EXERCISE DETAILS: Two lines mark the range in the entries below: the one holding "Task: Select the leftmost" and the one holding "Task: Open the file manager from the taskbar". Set down those two and all lines between them, exactly.

[Stored items]
____

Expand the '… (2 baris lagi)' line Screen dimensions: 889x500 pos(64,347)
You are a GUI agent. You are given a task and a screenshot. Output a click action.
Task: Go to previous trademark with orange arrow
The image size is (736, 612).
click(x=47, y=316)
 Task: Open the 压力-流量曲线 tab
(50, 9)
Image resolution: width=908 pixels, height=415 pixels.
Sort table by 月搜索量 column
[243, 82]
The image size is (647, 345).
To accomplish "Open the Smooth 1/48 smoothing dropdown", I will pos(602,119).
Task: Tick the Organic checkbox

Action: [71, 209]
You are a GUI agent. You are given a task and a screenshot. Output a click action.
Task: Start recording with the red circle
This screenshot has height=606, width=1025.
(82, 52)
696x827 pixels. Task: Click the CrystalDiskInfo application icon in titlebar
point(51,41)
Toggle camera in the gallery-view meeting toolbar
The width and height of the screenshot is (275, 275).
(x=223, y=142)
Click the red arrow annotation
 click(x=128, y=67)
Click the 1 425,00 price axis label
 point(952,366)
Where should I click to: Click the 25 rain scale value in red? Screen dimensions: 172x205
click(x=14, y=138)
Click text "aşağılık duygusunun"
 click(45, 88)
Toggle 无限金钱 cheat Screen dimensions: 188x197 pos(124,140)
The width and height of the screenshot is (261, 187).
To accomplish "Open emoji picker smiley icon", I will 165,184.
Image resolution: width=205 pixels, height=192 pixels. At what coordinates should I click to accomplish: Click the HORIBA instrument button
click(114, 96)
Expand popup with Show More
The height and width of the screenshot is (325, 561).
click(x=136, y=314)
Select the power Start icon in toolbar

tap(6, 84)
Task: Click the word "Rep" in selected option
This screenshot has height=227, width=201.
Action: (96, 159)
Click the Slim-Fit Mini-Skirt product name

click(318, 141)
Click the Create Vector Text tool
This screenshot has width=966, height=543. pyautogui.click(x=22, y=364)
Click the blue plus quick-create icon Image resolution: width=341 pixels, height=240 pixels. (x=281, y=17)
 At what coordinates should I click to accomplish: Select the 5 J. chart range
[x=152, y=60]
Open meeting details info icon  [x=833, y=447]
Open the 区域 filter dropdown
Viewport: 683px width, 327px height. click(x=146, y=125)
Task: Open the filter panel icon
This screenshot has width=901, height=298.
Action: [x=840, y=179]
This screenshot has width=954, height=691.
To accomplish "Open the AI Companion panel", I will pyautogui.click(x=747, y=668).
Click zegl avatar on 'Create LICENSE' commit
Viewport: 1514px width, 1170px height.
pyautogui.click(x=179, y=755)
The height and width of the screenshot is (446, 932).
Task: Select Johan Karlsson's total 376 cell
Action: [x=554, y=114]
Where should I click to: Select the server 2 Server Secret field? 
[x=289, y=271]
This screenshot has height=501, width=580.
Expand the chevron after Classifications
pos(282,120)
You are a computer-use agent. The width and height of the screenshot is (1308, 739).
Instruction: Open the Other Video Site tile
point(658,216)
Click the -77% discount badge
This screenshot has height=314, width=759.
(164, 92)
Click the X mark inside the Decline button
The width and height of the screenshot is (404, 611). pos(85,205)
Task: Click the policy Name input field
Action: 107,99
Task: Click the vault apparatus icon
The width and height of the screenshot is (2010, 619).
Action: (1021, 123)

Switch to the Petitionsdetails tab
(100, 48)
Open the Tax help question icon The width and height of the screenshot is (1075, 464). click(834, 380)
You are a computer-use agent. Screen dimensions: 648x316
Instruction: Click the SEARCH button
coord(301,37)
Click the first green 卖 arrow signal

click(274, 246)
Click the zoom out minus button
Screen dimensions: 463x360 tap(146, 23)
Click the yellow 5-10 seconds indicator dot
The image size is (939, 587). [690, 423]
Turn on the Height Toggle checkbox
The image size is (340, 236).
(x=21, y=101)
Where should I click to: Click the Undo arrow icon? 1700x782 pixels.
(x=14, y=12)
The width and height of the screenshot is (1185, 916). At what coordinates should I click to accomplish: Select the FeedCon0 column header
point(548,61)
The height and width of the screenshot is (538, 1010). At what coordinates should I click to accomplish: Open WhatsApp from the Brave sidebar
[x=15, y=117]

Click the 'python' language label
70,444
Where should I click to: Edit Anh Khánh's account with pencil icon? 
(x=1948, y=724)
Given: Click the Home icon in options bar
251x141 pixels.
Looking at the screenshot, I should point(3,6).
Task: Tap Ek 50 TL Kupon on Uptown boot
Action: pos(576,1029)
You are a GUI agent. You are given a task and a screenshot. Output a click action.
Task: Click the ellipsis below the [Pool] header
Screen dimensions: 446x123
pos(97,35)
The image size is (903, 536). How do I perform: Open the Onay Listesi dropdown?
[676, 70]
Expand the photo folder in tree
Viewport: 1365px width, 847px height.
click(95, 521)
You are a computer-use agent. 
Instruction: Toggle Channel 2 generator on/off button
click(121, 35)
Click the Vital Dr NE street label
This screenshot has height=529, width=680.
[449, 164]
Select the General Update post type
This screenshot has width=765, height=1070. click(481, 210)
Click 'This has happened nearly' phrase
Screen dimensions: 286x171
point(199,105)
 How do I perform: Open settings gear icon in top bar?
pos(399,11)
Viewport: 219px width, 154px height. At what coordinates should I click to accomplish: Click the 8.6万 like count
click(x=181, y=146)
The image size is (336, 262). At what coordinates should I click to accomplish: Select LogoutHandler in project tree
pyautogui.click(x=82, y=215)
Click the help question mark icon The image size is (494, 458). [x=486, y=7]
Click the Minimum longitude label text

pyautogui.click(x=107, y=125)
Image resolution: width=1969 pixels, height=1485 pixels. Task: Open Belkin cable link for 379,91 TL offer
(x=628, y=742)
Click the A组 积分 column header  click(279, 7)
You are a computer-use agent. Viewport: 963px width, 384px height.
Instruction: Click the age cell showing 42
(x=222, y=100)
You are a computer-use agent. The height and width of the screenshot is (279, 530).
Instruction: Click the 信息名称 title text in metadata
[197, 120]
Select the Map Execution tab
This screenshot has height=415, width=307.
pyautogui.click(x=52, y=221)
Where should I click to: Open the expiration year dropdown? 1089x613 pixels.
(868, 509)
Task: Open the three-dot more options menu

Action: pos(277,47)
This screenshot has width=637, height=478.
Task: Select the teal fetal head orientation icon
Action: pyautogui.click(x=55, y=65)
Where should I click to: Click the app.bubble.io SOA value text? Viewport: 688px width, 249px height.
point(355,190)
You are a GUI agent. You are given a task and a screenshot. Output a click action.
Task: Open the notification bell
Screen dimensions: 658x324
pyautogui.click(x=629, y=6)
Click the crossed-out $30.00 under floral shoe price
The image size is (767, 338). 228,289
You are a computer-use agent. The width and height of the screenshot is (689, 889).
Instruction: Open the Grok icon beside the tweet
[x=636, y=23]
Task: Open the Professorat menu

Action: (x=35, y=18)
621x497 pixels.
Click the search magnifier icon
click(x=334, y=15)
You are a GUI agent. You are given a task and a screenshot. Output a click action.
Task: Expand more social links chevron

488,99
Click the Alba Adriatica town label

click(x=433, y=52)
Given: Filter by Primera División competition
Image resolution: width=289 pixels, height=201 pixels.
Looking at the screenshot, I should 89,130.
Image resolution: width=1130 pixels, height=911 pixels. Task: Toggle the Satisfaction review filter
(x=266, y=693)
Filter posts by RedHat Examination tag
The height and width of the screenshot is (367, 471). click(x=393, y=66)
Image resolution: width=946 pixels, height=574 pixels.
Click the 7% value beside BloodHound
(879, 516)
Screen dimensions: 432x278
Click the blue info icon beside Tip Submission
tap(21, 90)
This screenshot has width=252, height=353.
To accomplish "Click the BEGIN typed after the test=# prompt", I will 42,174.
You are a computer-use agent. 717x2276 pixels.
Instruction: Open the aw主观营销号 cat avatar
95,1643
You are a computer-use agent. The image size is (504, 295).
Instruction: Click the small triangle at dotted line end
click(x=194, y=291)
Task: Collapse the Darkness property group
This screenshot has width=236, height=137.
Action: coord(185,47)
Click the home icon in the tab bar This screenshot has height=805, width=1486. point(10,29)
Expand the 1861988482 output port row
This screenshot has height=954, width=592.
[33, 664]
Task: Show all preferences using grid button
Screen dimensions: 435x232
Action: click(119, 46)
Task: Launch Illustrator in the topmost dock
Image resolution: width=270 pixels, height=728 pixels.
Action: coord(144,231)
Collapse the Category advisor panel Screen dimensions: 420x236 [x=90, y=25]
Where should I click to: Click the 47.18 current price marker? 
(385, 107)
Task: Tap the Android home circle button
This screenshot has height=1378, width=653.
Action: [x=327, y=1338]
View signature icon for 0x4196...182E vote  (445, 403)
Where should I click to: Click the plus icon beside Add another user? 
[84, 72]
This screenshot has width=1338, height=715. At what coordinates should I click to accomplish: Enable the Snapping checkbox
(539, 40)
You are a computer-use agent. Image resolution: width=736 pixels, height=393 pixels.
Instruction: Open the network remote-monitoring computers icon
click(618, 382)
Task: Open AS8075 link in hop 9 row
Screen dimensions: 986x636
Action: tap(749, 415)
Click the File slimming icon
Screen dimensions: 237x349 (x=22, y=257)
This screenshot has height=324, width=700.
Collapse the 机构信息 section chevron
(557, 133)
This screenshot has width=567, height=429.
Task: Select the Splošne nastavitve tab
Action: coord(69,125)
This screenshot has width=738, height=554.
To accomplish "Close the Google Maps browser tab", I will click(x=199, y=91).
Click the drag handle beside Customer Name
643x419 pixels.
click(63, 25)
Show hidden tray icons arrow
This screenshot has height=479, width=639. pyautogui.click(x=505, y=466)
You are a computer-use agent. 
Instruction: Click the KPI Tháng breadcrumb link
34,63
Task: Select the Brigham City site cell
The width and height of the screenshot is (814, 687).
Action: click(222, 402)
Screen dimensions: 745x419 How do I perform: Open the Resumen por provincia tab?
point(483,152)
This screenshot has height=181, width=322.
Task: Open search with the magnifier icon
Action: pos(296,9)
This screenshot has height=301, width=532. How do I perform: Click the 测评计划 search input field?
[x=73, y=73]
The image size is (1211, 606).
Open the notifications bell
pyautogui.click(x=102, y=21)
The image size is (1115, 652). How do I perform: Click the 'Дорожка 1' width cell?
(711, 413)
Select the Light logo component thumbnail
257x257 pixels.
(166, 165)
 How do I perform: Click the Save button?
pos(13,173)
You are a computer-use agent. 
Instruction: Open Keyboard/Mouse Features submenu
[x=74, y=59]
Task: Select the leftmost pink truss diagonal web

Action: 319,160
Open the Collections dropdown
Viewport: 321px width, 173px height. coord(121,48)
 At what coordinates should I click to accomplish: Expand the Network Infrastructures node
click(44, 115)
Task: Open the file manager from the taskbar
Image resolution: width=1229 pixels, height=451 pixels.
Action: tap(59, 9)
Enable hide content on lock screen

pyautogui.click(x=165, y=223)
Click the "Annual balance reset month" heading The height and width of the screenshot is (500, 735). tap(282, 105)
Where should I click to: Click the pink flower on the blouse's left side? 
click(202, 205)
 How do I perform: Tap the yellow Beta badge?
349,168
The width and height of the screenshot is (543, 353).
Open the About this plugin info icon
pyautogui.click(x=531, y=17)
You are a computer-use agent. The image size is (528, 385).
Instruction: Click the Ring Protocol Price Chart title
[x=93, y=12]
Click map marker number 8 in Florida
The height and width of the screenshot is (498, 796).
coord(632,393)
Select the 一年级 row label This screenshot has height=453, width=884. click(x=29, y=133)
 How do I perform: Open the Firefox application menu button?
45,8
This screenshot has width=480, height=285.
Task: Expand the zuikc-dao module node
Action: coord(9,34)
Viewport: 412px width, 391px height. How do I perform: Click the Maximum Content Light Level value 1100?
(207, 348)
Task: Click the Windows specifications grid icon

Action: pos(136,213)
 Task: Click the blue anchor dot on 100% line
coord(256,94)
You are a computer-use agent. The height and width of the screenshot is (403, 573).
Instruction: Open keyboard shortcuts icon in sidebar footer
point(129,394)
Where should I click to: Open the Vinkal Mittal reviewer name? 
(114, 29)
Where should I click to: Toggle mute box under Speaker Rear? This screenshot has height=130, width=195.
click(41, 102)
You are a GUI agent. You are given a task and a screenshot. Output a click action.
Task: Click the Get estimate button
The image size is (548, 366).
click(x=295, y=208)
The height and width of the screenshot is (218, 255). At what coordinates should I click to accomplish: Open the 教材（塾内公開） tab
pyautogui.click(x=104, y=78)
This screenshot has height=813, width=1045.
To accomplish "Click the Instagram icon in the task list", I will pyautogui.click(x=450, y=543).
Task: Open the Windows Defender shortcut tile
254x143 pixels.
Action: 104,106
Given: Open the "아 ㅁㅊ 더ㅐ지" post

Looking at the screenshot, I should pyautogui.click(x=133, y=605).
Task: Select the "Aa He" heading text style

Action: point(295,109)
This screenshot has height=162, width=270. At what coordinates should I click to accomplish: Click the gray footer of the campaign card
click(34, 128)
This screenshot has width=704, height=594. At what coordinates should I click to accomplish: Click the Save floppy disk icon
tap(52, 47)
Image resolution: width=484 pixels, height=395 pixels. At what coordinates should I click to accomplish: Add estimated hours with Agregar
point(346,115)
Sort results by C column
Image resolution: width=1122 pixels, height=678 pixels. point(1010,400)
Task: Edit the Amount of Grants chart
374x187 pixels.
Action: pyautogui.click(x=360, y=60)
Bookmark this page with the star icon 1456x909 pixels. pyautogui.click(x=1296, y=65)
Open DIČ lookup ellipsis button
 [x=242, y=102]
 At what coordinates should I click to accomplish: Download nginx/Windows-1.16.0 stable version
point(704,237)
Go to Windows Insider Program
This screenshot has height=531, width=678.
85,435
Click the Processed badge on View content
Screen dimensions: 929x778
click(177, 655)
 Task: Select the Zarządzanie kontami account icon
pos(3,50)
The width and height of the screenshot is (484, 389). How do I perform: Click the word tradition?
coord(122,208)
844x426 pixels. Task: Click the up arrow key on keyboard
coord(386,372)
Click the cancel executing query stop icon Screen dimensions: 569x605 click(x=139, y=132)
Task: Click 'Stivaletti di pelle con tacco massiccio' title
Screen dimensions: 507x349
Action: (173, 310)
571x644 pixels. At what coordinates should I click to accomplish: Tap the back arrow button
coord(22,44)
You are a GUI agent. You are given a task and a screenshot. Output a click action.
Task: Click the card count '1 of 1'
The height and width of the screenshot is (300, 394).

____

RESULT OF THE TASK:
Task: Select the leftmost pink truss diagonal web

Action: 319,160
Open the Collections dropdown
Viewport: 321px width, 173px height. coord(121,48)
 At what coordinates should I click to accomplish: Expand the Network Infrastructures node
click(44, 115)
Task: Open the file manager from the taskbar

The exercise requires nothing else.